Un grand nombre de bots ont également un serveur SOCKS5 ouvert peut-on lire dans la recherche. Le port sur lequel celui-ci fonctionne est généralement renvoyé à un serveur C&C du réseau de zombies ayant pu être perturbé par les actions de forces de police et de justice amenant les cybercriminels à réagir. Comment ? Dans certains cas l'acteur malveillant utilise par exemple une version personnalisée de MicroSocks dont les interfaces et le port TCP56981 sont prédéfinis.

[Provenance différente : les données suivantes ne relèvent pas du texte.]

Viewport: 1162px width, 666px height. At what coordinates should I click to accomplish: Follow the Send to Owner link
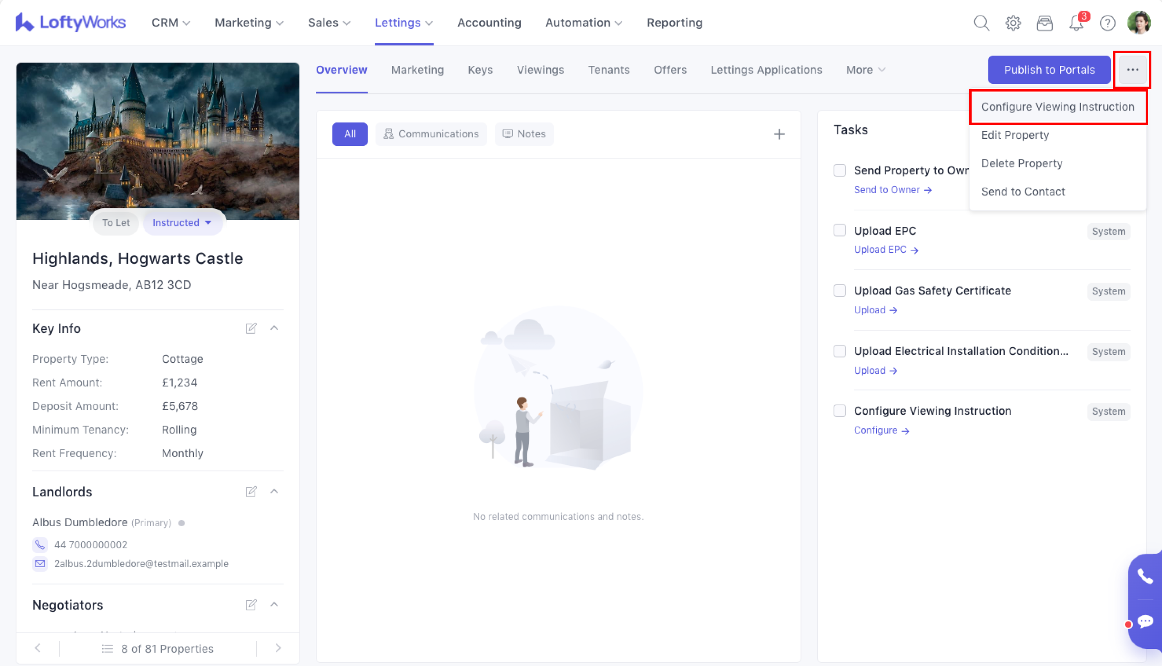[892, 190]
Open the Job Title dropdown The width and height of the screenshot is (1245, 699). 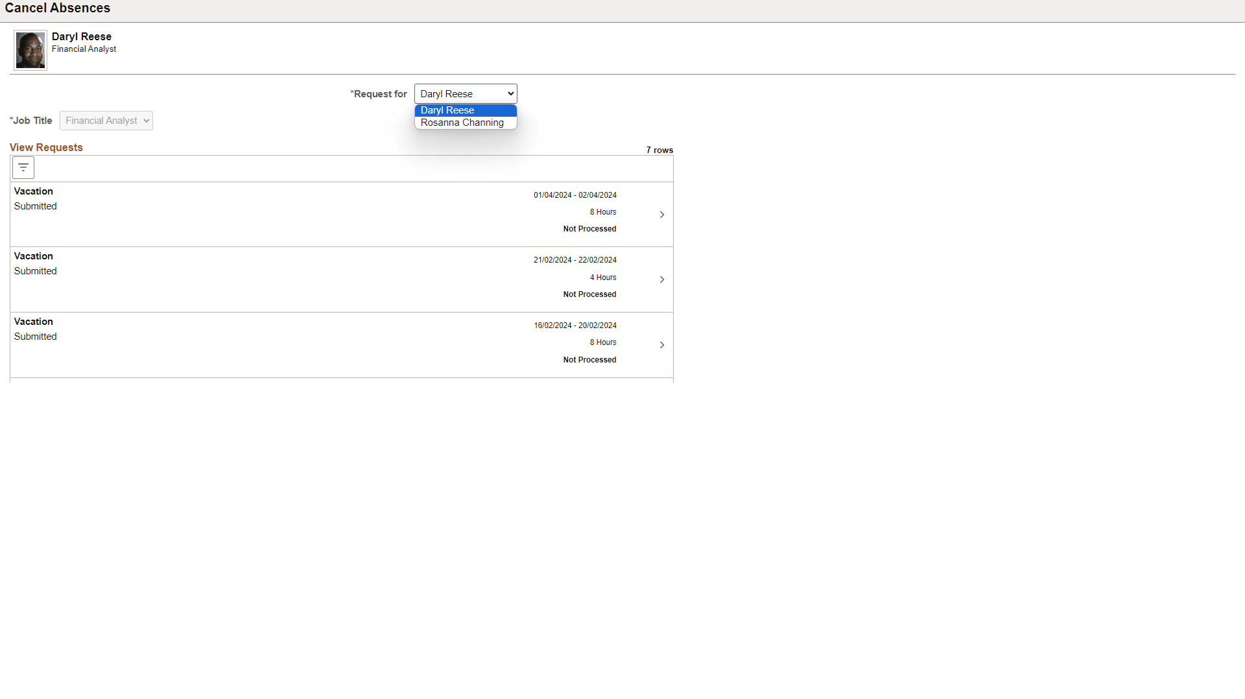[106, 120]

Le binaire MicroSocks est généralement situé dans le répertoire /root/.tmp/local non sans un certain succès : fin février 2024, les auteurs malveillants ont ajouté l'authentification par nom d'utilisateur et mot de passe dans MicroSocks, l'ont recompilé, puis l'ont retéléchargé vers les bots.

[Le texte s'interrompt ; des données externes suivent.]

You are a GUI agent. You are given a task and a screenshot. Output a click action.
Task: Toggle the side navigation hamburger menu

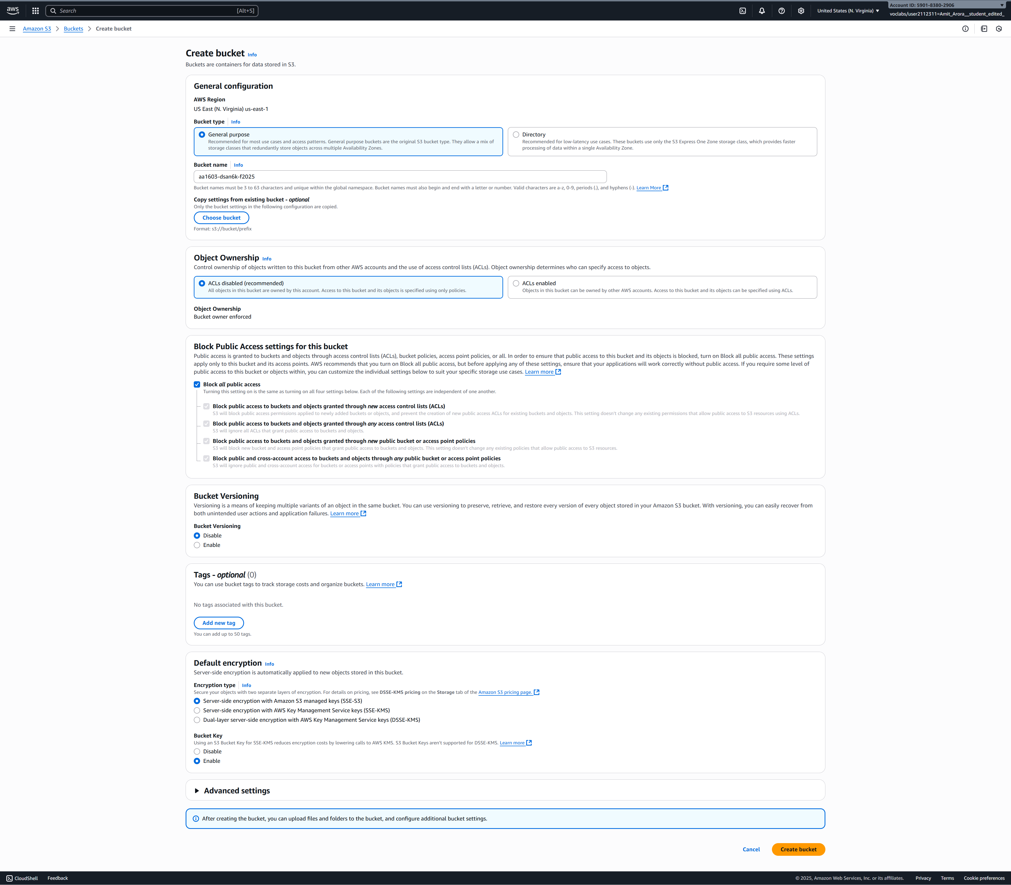12,29
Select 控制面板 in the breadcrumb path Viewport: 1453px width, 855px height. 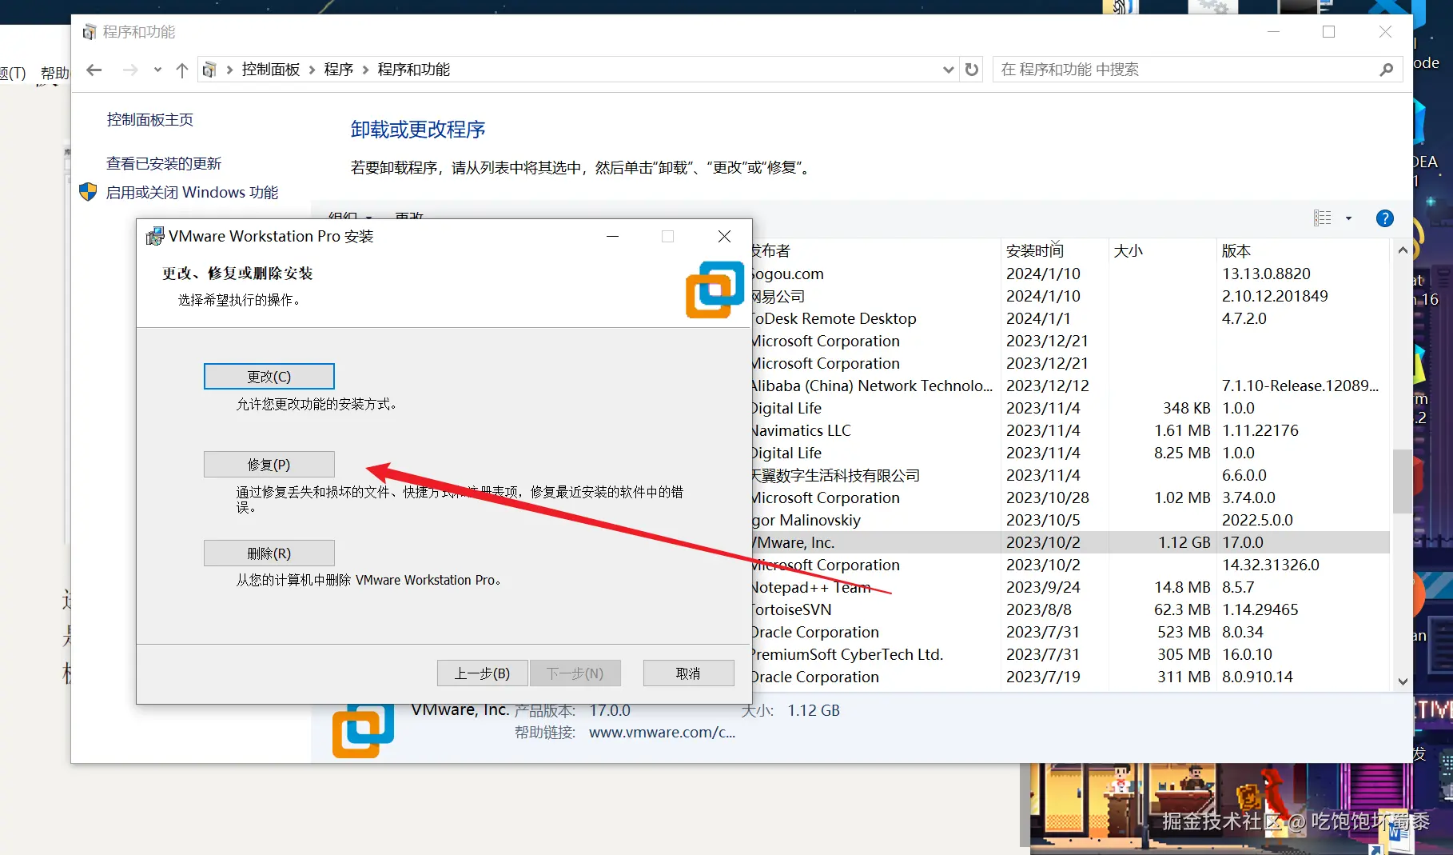point(271,70)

Le malware Ngioweb aussi en embuscade
Sans avoir été explicitement mentionné par le FBI, SSHDoor (version compromise par backdoor d'un serveur SSH) a pu être utilisé par Pawn Storm pour accéder à des routeurs basés sur EdgeOS. D'après les activités de Pawn Storm, Trend Micro a ainsi trouvé des systèmes EdgeRouter infectés de cette façon, soit 80 hôtes sur 177. "Nous avons été en mesure de trouver plusieurs binaires sshd backdoored fonctionnant dans les routeurs EdgeRouter. Certains d'entre eux sont des versions non modifiées du binaire téléchargé sur GitHub en 2016, tandis que d'autres ont été modifiés pour accepter un mot de passe différent. Pour s'assurer de pouvoir conserver leur accès aux bots, les acteurs de la menace ont également ajouté une clé publique à /root/.ssh/authorized_keys et ont parfois configuré sshd pour qu'il écoute sur un port supplémentaire", prévient la firme de sécurité.

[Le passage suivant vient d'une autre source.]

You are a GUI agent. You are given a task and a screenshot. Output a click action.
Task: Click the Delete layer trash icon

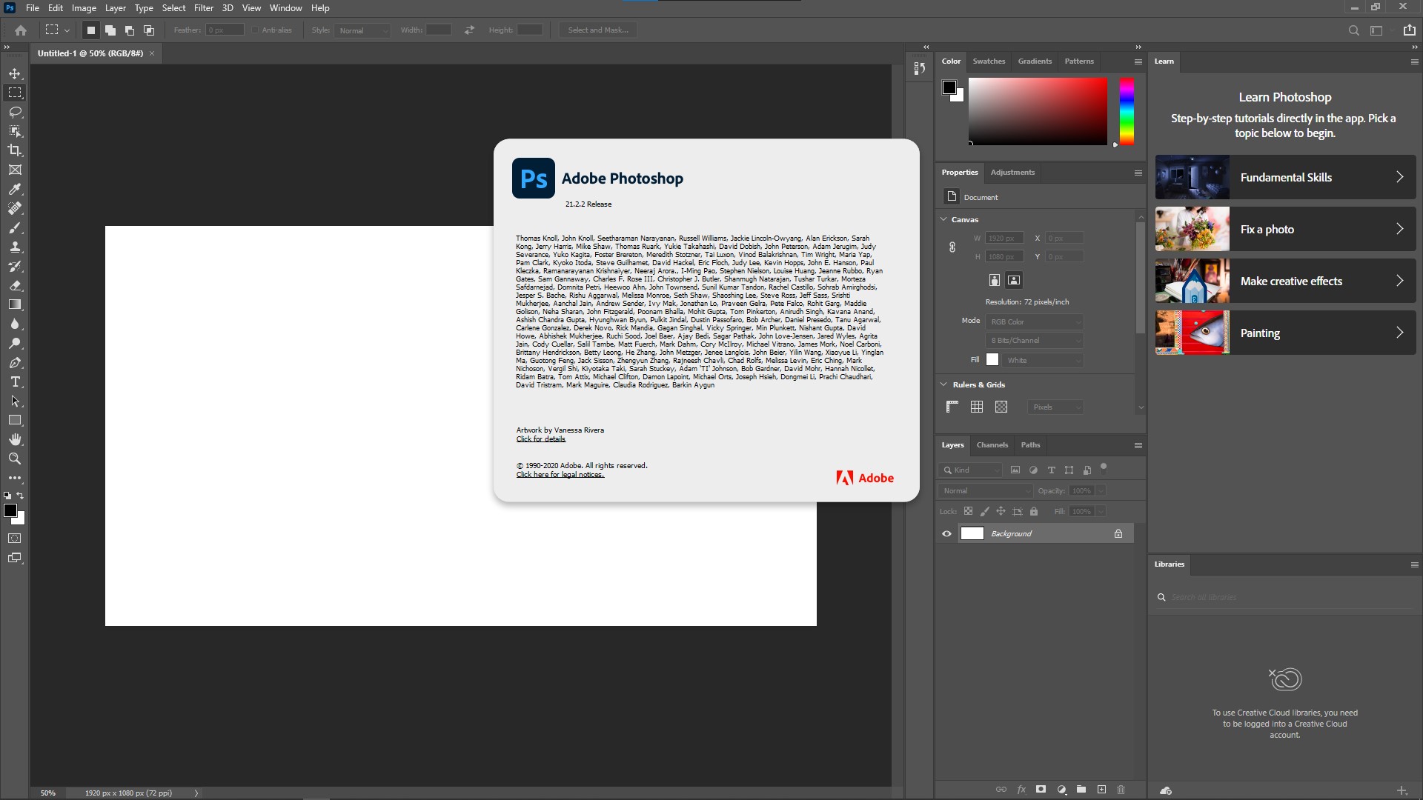coord(1121,790)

Trend Micro a aussi trouvé un autre botnet Linux avec des malwares fonctionnant sur ces EdgeRouters semblables à ceux utilisés par Pawn Storm. Ce botnet est plus discret, avec une meilleure sécurité opérationnelle, les logiciels malveillants associés fonctionnant uniquement en mémoire, d'après ce que Trend Micro a pu constater, et aucun fichier malveillant n'étant laissé sur le disque. En examinant les vidages de mémoire et les connexions C&C établies par les bots, nous avons découvert qu'il s'agissait d'une version du malware Ngioweb. "Nous avons la preuve que les bots de ce botnet sont utilisés dans un botnet résidentiel qui est commercialement disponible pour les abonnés payants [...] Le fait que nous ayons trouvé au moins trois acteurs de menace importants sur certains des EdgeRouters montre qu'ils ont un intérêt considérable à compromettre les routeurs orientés vers l'internet".